Inside the world of business
Small pool of talent on Irish boards in need of refreshing
It is hardly contentious to say the boards of Irish plcs and State agencies could do with some fresh talent. Studies have shown repeatedly that there is a relatively small network of business people who continue to crop on the boards of both public and State enterprises.
When it is raised as an issue, the stock response is that the “small pool” of experienced executives available to sit on the boards of large organisations means the same faces are inevitably going to be appointed – which makes it all the more surprising that the overseas executives, who have offered their services to sit on State boards free of charge until 2016, are getting frustrated at a lack of response by the Government.

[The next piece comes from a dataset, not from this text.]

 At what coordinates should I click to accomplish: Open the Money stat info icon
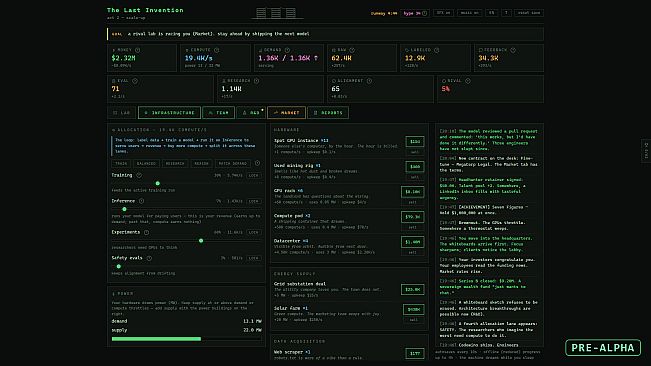(x=137, y=50)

The initiative was announced at “Farmleigh 2”, the Global Irish Economic Forum, which took place in Dublin Castle last October. Its main proponents are John Hartnett, founder of the Irish Technology Leadership Group; former mayor of San Jose, Tom McEnery; Barry O’Sullivan, a senior vice-president at technology firm Cisco; Rory McInerney, a vice-president with Intel, and Conrad Burke, general manager of solar-energy firm DuPont Innovalight.

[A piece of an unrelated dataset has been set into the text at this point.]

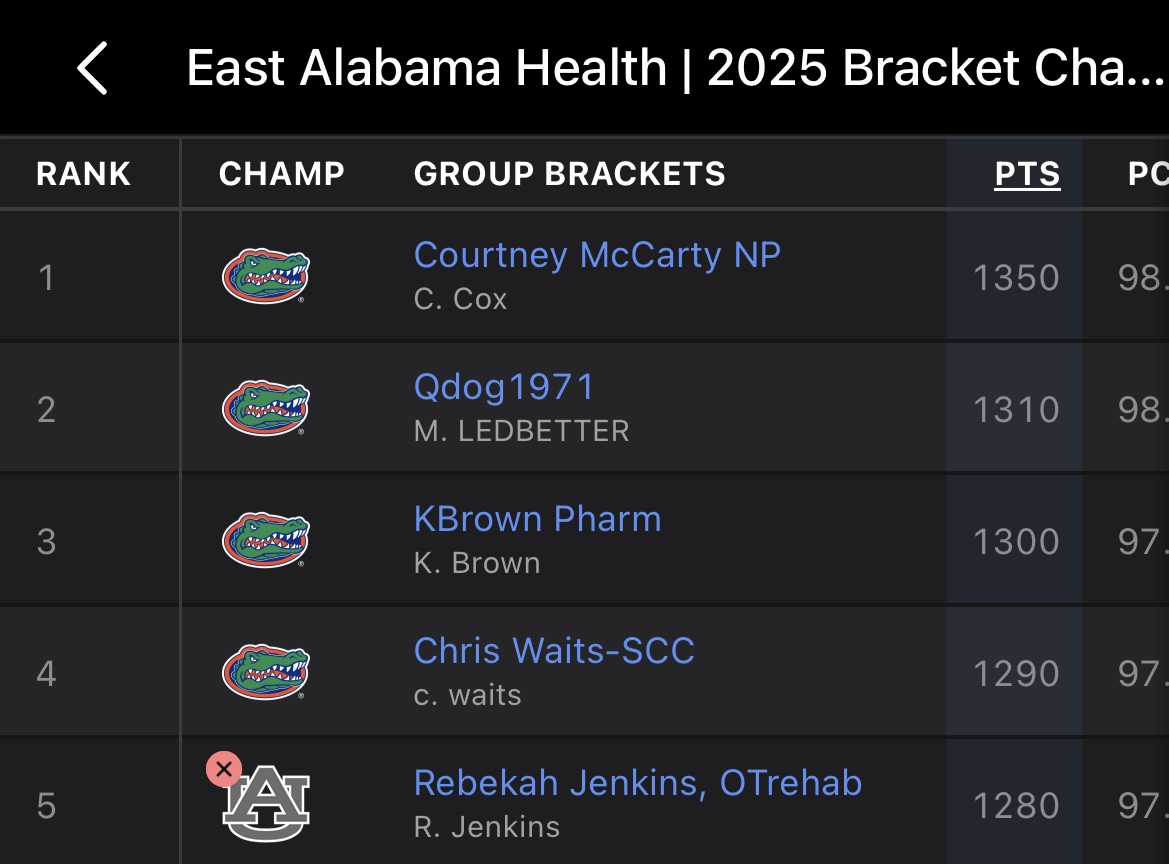The width and height of the screenshot is (1169, 864).
Task: Click the partially visible PCT column header
Action: click(x=1147, y=174)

The list of those with Irish connections who have volunteered their time includes executives from the New York Stock Exchange, Goldman Sachs, Walt Disney, Citrix and Microsoft.
While it is understandable that there may not be immediate roles available for all of them on State boards, this could easily become an opportunity lost. The current list of executives is skewed towards the tech sector. But at a time of austerity, when IT offers the possibility of increased productivity, that could be a plus. They also bring the experience of business in the US, China, Japan and Europe.
The Government is fond of telling us about the power of the Irish diaspora. It is time they tapped into that resource themselves.
Investors will go elsewhere if they sense unfairness in the air
It might be stating the obvious, but if there’s one thing the Republic needs a lot of right now, it’s capital. The banks don’t have any – or, at least, they’re not keen on doing any meaningful lending with what they do have. The other source is investors, and this includes investors from abroad.
There are said to be plenty of them looking around the Republic at the moment for opportunities, presumably in the belief it is at the point where good businesses or assets can be had for prices that offer decent returns. One thing likely to put off investors is the fear that any bidding process they enter is not 100 per cent fair.
Since Siteserv announced in mid-March that it has agreed to sell the business to Denis O’Brien for just over €45 million, other potential buyers emerged with claims they would have paid more for the construction services group.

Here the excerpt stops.